The input list of sentences:
sentences = [
    """Well, I've tried to say "How Doth the Little Busy Bee," but it all came different!""",
    """Alice replied in a very melancholy voice. She continued, 'I'll try again.'"""
]
The desired output:
How Doth the Little Busy Bee,
I'll try again.
Is there a way to extract the citations (can appear in both single and double quotes) with nltk with built-in or third-party tokenizers?
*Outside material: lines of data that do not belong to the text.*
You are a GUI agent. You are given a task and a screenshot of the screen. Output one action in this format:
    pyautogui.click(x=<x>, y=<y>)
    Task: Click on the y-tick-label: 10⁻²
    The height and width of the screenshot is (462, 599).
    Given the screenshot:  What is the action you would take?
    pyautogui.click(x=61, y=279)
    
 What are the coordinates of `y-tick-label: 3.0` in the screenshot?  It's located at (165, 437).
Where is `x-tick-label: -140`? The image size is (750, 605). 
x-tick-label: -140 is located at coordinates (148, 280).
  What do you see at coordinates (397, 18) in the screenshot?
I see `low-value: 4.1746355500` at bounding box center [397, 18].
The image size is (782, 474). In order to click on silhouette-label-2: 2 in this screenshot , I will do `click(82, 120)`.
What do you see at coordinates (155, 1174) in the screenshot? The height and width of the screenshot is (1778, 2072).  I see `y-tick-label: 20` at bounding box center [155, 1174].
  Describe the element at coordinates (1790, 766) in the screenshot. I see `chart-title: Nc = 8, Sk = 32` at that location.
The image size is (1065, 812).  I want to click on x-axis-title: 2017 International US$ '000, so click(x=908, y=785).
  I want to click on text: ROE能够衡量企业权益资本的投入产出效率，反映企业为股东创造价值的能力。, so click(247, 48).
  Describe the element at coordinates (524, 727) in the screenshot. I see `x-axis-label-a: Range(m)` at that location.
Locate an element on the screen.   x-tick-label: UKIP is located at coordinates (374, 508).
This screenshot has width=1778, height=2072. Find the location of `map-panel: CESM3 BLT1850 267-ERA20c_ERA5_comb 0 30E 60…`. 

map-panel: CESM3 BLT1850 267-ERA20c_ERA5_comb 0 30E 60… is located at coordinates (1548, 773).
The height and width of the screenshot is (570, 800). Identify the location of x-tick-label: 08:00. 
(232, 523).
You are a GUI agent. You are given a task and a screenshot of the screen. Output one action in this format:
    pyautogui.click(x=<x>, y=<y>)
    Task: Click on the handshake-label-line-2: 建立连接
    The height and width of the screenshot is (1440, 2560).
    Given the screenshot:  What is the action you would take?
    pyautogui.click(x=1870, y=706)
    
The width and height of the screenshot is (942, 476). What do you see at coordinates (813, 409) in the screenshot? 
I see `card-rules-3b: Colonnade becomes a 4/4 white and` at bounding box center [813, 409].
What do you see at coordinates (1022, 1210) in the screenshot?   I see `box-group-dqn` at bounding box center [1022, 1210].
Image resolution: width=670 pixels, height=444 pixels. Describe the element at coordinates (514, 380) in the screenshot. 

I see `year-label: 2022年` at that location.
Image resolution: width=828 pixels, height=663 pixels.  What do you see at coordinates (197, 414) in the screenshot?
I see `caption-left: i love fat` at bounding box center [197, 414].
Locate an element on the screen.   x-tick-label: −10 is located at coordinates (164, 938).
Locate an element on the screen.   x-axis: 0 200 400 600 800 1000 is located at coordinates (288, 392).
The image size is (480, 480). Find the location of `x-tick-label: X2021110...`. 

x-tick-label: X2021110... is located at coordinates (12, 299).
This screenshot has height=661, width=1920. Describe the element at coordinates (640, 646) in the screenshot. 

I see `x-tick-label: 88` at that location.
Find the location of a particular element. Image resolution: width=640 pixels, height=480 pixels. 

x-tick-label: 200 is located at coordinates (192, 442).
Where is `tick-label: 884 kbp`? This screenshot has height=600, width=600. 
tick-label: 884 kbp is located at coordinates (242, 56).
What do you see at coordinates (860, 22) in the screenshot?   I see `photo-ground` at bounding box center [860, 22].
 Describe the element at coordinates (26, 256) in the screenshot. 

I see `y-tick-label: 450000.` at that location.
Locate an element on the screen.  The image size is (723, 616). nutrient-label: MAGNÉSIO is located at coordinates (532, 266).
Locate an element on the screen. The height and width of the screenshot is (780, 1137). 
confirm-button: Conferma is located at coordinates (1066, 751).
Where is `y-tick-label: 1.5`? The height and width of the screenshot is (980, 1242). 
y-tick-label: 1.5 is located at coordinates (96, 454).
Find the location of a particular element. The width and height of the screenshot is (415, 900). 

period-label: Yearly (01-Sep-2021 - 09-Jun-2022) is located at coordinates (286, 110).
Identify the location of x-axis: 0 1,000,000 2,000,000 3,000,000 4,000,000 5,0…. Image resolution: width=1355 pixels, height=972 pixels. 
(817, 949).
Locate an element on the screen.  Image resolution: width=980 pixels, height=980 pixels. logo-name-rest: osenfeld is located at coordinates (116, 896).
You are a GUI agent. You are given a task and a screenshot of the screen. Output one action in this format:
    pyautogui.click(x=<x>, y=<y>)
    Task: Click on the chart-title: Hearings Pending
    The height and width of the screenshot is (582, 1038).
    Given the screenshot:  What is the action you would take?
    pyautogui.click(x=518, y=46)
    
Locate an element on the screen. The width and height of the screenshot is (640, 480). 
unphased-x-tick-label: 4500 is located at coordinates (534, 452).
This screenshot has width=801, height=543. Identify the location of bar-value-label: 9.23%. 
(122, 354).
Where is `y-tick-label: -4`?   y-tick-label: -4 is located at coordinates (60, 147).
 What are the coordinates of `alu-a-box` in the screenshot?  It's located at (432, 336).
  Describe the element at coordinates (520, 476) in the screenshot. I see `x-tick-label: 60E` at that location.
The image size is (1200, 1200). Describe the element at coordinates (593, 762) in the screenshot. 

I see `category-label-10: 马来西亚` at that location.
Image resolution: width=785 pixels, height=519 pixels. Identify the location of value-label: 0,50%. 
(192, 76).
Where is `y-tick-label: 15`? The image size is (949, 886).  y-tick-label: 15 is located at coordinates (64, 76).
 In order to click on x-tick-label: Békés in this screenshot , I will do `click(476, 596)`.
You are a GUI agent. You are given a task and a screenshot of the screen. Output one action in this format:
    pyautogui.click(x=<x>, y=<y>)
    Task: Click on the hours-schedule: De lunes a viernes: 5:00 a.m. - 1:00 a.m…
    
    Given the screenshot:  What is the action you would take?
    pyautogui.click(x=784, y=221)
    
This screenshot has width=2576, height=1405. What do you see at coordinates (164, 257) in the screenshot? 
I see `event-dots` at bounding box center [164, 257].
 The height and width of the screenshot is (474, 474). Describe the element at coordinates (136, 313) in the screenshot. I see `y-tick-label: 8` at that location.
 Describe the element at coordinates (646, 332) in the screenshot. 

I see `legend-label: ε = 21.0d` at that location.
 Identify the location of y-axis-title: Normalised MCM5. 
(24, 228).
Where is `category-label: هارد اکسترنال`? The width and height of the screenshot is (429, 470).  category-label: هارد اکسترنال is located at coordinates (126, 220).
I've tried using the SExprTokenizer tokenizer providing the single and double quotes as parens values but the result was far from the desired, e.g.:
In [1]: from nltk import SExprTokenizer
    ...: 
    ...: 
    ...: sentences = [
    ...:     """Well, I've tried to say "How Doth the Little Busy Bee," but it all came different!""",
    ...:     """Alice replied in a very melancholy voice. She continued, 'I'll try again.'"""
    ...: ]
    ...: 
    ...: tokenizer = SExprTokenizer(parens='""', strict=False)
    ...: for sentence in sentences:
    ...:     for item in tokenizer.tokenize(sentence):
    ...:         print(item)
    ...:     print("----")
    ...:     
Well,
I've
tried
to
say
"
How
Doth
the
Little
Busy
Bee,
"
 but it all came different!
----
Alice replied in a very melancholy voice. She continued, 'I'll try again.'
There were similar threads like this and this, but all of them suggest a regex-based approach, but, I'm curious if this can be solved with nltk only - sounds like a common task in Natural Language Processing.